### Work order A
Summarize the climate reporting text in two sentences.
### Work order B
In the climate reporting text, what is the name of the newsletter Emily Atkin edits?
### Work order C
Reproduce the section of the climate reporting text that runs from the words "We are not learning" up to and including the words "you will be.".
═══ Given passage
26 July 2021

Nieman Journalism Lab: “If you’re not a climate reporter yet, you will be”

We are not learning the lessons that the Covid-19 pandemic taught us, where we have a global crisis and the entire newsroom mobilizes to cover that crisis, said Emily Atkin, environment reporter and editor of the newsletter Heated, in a recent interview with CNN’s Brian Stelter. We understand that this infiltrates every single area of our life. She continued: There is no excuse for a reporter today who doesn’t understand the basic science of Covid-19. Why is it not the same for climate change? Everyone should be a climate reporter. And if you are not a climate reporter right now, you will be.


When asked what further changes he would hope for in his newsroom after 18 months of covering Covid-19, German science editor Stockrahm said, I would hope for a greater appreciation of the fact that questioning science is a core part of science. It is a misunderstanding of science when journalists primarily demand definitive answers from scientists or from us science journalists. But this appreciation of scientific disagreements shouldn’t be confused with a dismissal of science itself. As a large-scale analysis of roughly 100,000 English-language digital and print media articles on climate change has shown, journalists often understate just how much scientific agreement there is on climate change and its human-made causes.
══════
═══ Material supplied
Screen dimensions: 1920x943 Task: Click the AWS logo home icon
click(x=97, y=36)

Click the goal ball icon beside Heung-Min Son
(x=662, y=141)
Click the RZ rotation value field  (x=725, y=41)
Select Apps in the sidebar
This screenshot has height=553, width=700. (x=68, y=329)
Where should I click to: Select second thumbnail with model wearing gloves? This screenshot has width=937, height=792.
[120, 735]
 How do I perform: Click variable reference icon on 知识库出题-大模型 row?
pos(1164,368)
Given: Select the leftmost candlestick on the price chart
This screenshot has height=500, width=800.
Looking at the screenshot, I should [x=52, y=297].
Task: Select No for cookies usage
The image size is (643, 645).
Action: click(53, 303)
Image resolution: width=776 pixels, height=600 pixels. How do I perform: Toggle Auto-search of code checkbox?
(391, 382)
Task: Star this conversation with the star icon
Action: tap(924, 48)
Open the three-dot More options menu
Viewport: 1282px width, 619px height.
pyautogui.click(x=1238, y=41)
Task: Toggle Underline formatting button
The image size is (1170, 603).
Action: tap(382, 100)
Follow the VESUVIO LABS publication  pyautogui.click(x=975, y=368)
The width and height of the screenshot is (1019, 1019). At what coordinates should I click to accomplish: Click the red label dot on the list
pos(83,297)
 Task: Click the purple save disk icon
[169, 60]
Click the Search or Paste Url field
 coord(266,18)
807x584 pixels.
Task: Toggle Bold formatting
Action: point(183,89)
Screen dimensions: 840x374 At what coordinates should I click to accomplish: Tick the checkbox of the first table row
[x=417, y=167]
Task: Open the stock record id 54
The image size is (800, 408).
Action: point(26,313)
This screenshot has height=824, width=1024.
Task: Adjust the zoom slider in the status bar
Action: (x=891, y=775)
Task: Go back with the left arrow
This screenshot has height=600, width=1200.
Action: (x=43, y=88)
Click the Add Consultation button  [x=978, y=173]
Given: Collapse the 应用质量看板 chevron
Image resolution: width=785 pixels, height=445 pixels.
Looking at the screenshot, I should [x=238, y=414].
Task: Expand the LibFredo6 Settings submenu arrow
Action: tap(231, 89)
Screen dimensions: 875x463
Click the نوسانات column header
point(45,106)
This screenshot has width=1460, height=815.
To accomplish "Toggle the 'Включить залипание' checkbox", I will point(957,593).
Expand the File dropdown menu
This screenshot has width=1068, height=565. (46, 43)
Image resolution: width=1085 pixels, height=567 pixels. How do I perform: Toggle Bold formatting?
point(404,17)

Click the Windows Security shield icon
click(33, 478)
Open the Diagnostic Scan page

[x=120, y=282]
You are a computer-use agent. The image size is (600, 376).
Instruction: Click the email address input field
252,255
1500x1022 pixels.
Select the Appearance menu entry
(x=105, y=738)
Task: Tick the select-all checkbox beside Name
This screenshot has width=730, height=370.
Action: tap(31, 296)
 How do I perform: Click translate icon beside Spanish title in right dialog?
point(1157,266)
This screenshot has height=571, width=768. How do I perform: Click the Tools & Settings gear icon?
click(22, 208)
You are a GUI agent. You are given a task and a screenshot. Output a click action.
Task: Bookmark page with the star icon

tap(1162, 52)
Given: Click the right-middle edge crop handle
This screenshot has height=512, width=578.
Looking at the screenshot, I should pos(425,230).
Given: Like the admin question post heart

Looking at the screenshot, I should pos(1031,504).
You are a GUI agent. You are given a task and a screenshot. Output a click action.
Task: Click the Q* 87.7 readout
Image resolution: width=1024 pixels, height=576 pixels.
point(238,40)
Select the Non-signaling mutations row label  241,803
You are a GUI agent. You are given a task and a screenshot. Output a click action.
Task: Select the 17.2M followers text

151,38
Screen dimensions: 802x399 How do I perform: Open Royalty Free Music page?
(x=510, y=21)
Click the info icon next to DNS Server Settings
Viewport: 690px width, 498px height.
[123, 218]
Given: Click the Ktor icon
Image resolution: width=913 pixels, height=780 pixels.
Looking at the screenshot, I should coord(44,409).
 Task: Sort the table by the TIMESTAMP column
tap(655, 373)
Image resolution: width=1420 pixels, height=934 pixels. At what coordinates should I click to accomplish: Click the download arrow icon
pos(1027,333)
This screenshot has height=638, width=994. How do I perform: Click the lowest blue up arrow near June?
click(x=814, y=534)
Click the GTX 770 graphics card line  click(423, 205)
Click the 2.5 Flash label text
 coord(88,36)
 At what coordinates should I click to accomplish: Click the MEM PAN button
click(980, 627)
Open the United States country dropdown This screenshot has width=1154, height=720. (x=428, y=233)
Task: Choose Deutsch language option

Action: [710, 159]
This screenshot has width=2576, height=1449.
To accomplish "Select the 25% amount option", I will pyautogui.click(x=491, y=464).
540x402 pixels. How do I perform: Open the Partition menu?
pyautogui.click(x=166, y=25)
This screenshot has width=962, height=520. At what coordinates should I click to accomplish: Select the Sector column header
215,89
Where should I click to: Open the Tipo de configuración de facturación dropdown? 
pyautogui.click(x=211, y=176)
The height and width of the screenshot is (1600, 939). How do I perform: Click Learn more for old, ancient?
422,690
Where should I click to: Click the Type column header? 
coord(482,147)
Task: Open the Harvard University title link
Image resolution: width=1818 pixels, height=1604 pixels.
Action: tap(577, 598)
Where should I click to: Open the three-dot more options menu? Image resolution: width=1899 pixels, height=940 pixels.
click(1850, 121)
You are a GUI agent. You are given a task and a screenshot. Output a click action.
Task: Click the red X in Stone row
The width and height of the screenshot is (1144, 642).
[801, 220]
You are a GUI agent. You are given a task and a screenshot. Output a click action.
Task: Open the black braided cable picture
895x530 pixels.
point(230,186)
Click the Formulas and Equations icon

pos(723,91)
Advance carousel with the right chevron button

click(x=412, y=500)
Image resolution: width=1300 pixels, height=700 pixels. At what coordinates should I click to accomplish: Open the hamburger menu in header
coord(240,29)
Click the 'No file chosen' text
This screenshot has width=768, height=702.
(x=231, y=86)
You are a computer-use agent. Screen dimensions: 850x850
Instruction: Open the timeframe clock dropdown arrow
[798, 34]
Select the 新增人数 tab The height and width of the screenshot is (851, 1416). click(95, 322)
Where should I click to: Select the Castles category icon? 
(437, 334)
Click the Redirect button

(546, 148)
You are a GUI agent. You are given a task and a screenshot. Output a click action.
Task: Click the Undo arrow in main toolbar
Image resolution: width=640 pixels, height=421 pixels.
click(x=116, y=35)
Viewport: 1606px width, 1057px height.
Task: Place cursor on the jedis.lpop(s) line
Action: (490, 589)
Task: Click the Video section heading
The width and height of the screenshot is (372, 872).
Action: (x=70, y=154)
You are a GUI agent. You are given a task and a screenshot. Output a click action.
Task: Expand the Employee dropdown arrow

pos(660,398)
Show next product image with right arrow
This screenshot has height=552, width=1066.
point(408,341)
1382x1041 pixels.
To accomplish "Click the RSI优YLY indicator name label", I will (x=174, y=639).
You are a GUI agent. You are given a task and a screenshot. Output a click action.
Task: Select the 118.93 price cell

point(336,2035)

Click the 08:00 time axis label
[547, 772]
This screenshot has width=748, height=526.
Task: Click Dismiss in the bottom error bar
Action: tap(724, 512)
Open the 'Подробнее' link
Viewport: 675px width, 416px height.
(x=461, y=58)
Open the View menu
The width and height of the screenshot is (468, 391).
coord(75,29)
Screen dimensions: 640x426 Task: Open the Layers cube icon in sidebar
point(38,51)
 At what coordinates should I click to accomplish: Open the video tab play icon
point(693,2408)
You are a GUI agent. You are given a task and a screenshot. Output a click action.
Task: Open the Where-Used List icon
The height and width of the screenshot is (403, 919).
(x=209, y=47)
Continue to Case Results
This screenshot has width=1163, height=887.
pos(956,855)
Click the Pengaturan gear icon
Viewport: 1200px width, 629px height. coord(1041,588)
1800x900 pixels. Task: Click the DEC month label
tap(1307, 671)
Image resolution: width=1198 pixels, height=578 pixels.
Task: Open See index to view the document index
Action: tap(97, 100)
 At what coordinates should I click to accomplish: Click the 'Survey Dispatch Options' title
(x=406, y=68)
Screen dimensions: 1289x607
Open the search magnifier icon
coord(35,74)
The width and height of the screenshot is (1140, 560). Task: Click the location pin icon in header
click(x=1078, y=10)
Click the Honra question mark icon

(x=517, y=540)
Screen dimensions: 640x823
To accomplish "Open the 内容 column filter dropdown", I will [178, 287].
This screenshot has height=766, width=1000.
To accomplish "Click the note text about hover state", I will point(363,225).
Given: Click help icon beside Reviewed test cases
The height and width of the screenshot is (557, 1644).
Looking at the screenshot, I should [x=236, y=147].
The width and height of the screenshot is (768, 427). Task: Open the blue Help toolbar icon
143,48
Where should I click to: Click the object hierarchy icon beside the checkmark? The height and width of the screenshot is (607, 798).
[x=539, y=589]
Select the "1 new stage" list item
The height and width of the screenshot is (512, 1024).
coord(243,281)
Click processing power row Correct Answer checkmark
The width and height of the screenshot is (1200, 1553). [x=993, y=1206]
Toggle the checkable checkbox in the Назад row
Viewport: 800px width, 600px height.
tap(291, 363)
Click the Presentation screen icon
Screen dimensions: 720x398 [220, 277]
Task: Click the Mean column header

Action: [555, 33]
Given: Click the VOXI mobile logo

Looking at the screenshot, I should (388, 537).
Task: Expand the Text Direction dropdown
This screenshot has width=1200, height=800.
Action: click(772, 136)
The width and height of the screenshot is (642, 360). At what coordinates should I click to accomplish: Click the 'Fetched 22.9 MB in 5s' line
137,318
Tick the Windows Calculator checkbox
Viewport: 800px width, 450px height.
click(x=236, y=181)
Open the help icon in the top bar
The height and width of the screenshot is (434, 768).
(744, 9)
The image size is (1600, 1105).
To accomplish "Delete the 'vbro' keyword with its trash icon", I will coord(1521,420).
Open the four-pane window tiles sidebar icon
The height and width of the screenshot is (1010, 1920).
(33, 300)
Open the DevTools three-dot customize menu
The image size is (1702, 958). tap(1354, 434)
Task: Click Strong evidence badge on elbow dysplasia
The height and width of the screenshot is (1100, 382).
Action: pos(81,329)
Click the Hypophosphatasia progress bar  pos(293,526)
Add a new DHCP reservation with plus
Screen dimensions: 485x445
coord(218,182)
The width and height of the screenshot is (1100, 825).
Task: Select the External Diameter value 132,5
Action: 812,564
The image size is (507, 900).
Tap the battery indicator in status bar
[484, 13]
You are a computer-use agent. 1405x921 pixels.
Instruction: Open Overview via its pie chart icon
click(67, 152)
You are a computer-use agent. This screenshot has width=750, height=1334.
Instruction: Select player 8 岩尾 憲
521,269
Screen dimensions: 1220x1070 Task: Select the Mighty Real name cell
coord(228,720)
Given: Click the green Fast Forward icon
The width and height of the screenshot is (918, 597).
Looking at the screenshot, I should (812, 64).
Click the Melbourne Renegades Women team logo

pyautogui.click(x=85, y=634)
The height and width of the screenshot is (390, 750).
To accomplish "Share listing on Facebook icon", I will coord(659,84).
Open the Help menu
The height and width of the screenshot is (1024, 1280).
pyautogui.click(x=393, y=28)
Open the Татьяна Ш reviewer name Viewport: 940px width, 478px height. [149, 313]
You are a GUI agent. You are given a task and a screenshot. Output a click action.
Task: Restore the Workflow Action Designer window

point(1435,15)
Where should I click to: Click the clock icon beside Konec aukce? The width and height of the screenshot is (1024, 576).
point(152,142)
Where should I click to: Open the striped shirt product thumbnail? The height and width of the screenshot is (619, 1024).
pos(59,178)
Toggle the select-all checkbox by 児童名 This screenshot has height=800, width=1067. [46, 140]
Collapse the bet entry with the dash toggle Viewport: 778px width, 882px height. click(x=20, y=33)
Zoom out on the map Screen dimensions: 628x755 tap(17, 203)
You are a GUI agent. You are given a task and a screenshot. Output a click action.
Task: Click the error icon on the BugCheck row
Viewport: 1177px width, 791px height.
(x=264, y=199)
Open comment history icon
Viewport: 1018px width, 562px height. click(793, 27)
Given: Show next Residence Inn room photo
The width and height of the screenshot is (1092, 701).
══════
### Task result A
Emily Atkin argued that newsrooms are not applying the lesson of Covid-19 coverage to climate change, saying every reporter should understand its basic science and that everyone will become a climate reporter. German science editor Stockrahm hoped for a greater appreciation that questioning science is a core part of science, and an analysis of roughly 100,000 articles found that journalists often understate the scientific agreement on climate change and its human-made causes.

### Task result B
Heated

### Task result C
We are not learning the lessons that the Covid-19 pandemic taught us, where we have a global crisis and the entire newsroom mobilizes to cover that crisis, said Emily Atkin, environment reporter and editor of the newsletter Heated, in a recent interview with CNN’s Brian Stelter. We understand that this infiltrates every single area of our life. She continued: There is no excuse for a reporter today who doesn’t understand the basic science of Covid-19. Why is it not the same for climate change? Everyone should be a climate reporter. And if you are not a climate reporter right now, you will be.